Biological Oxidations and NAD.


Living organisms obtain energy by carrying out oxidation-reduction reactions. For animals this means burning food. The two major processes are glycolysis and the TCA cycle.

Glycolysis. The bottom line on glycolysis -- the point of all the complicated steps that you have studied in Biochemistry -- is that glucose is oxidized to 2 moles of pyruvic acid. The oxidizing agent is NAD+ which is, in turn reduced to NADH. NAD+ is a good oxidizing agent for this reaction and the process is exergonic and the mechanism which has evolved allows the energy of reaction to be captured as two moles of ATP per glucose molecule:

2 NAD+ + glucose + 2 ADP ------> 2 pyruvate + 2 NADH + 2 ATP


Aerobic and anaerobic metabolism. For most tissues in higher organisms, the pyruvate is further oxidized all the way to CO2 (in the tricarboxylic acid cycle). Here, too, the major oxidizing agent is NAD+ although other oxidizing agents are also needed. The NADH and other reduced coenzymes that result from these oxidations are ultimately re-oxidized by molecular oxygen (through intermediate redox reactions in the electron transport chain). For this reason, this is referred to as aerobic metabolism. Because these processes depend on complex organelles (mitochondria) not every type of cell or organism can carry out aerobic respiration and must use the ATP obtained from glycolysis for energy.


Paths of anaerobic metabolism. For those organisms or tissues that do not carry out aerobic metabolism, there is the problem of re-generating the oxidizing agent NAD+. For mammalian tissues such as muscle and RBC, and for some microorganisms such as lactic acid bacteria, the NADH is used to reduce pyruvate to lactate.
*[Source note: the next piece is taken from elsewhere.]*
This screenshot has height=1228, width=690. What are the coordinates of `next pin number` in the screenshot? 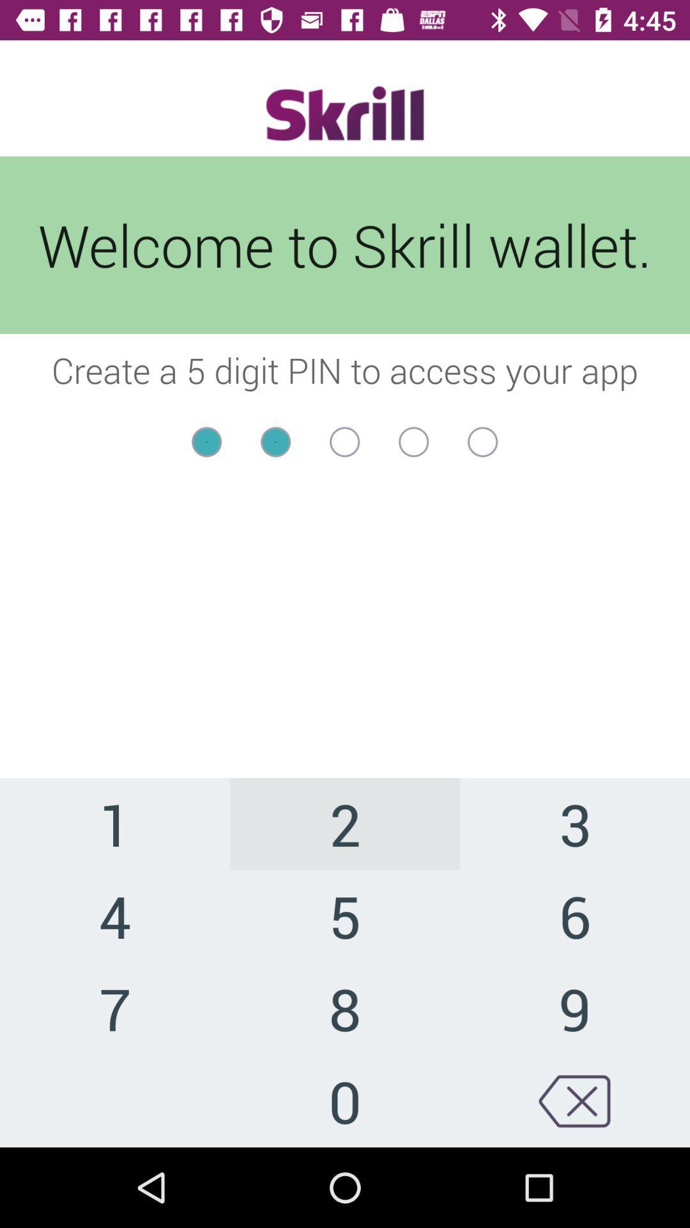 It's located at (344, 442).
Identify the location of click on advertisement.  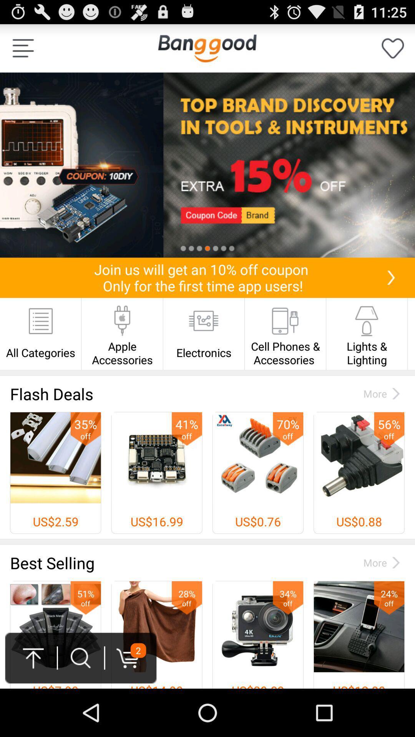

pyruvate + NADH ----> lactate + NAD+

For other microorganisms the pyruvate can be further oxidized to acetaldehyde which can then be reduced by NADH to a number of different products depending on the particular organism. Ethanol-producing yeast and bacteria, reduce acetaldehyde:

1.Pyruvate decarboxylase (thiamine pyrophosphate enzyme similar to pyruvate dehydrogenase):

pyruvate ----> acetaldehyde + CO2

2. Alcohol dehydrogenase: acetaldehyde + NADH ----> ethanol + NAD+

The second enzyme, is the same kind of enzyme that metabolizes the ethanol in mammalian liver (in the reverse direction, of course). For mammals, the acetaldehyde, which is very toxic, must be further oxidized to acetic acid.